Perhaps unsurprisingly, studies have implied the effect seems to increase with age in humans, which goes along with stereotypes of younger minds being more flexible and open to possibilities while older minds have a stronger tendency to “stay on the tracks”.

The Einstellung Effect is one of the obstacles to good problem-solving which can be effectively avoided in many cases by periodic reminders to the problem solver to simply take a step back and re-examine things.

• Unlike lists in Haskell, tuples are not homogenous structures and can contain elements of different types. That is, (5, "five") is a valid tuple.
• The type of a tuple depends on its number of elements.
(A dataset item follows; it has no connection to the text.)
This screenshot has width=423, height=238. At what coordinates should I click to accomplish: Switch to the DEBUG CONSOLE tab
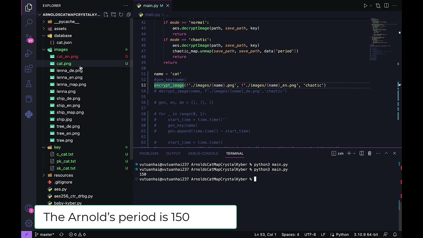[203, 153]
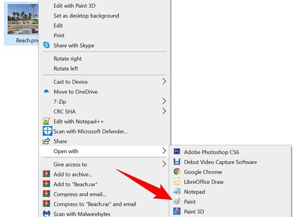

To illustrate this point, since lists are homogenous [(0, 1), (1, 0)] is a valid list, since all its elements are pairs (tuples with 2 elements), but [(0, 1), (1, 0, 0)] is not, since it contains both a pair and a triple.
• The type of a tuple also depends on the type of its elements. This means [(0, 1), ("one", 0)] is not a valid list either.
Two methods which are specific to 2-tuples are fst and snd, which respectively return the first and second elements of a pair.
Finally, a list method which involves tuples in its return type is zip. The expression zip a b, where a and b are lists, returns a list of 2-tuples containing the lists respective 1st elements, 2nd elements, and so on. For instance, zip [1, 2, 3] ["one", "two", "three"] returns the list [(1, "one"), (2, "two"), (3, "three")]. If the two lists aren’t the same length, the method behaves true to the lazy nature of Haskell and stops with the last element of the shorter list, meaning you can safely use zip when one of the lists is infinite.